I’ve been burned by vendor design guides before. You’ve probably been burned by vendor design guides before. You find one on a documentation portal, it’s got a great title, it has diagrams, it has CLI snippets, but then you notice it was last updated in 2021. The software version it references is three major versions behind. Half the features it talks about have been renamed or deprecated. The hardware it references? End of sale.
You close the tab. You’re on your own.
This is the quiet dirty secret of vendor “validated designs.” Vendors publish them, call them validated, and then let them sit on a website collecting digital dust while the actual product marches on without them. By the time you find the doc, it’s a historical artifact dressed up as a recommendation.
So when Nokia sat down at NFD40 and walked us through their Validated Design program, I was ready to be skeptical. And then Vivek Venugopal said something that made me actually pay attention.
What a Validated Design Actually Means at Nokia
The framing Vivek used came straight from his boss, Michael Bushong. “Build a network like you build an airplane.” The idea being that the risk of failure is unacceptable, so you don’t ship something until it’s been tested, validated, and documented to a standard you’d actually stake your reputation on.
The Nokia NVD workflow isn’t just “an engineer wrote a design guide.” It starts with real customer and field input — the first AI-focused NVD they released came from Lenovo telling Nokia “this is the t-shirt size our customers are actually asking for.” From there it goes through an ideation phase, review cycles with field-facing teams, a formal solutions requirements document, a full test suite, and hardware validation in Nokia’s labs. Real hardware. Real GPUs. Not just simulated.
The output is a tested reference architecture that covers the full stack — fabric design, underlay, overlay, storage, front-end, and even endpoint benchmarking against public ML Commons numbers. They’re not just validating that the switches talk to each other. They’re validating that the design actually performs when you put real AI workloads on top of it.
That’s already more rigorous than most of what gets labeled “validated” in this industry.
NVD with a Lifecycle
Here’s where it got interesting for me. Vivek mentioned that Nokia supports each NVD for a minimum of four years, and that they publish an updated version on a yearly cadence tied to a stable software release.
Let that sink in for a second.
Four years. Yearly updates. That’s not a design guide, that’s a product lifecycle. Vivek even said exactly that: “It works more like a product than a design choice.”
This matters more than it might seem on the surface. Most vendor-validated designs have an implicit shelf life of “until the team that wrote it moves on to something else.” There’s no commitment, no versioning, no update cadence.

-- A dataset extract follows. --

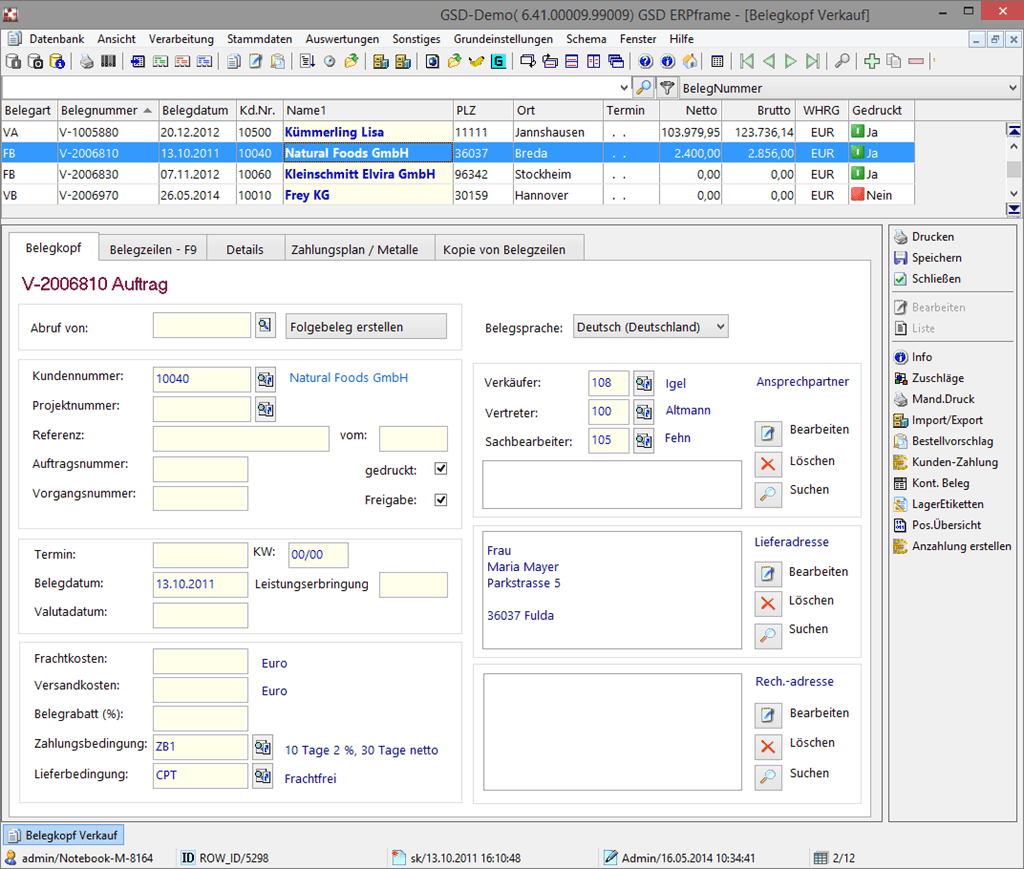Click the Folgebeleg erstellen button
Screen dimensions: 1024x869
pyautogui.click(x=366, y=326)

You find a reference architecture, you don’t know if it’s current, and you have no way of knowing when or if it’ll ever get updated.
Nokia is explicitly committing to something different. When you build a network based on one of their NVDs, you’re not just getting a starting point — you’re getting a documented, supported baseline that Nokia is on the hook to keep current. That changes the calculus on whether it’s actually useful versus a point-in-time document you’ll outgrow in 18 months.
Try Before You Buy — On Your Laptop
There’s another piece of this that’s worth calling out, especially for mid-market shops that don’t have a lab full of Nokia gear to test against.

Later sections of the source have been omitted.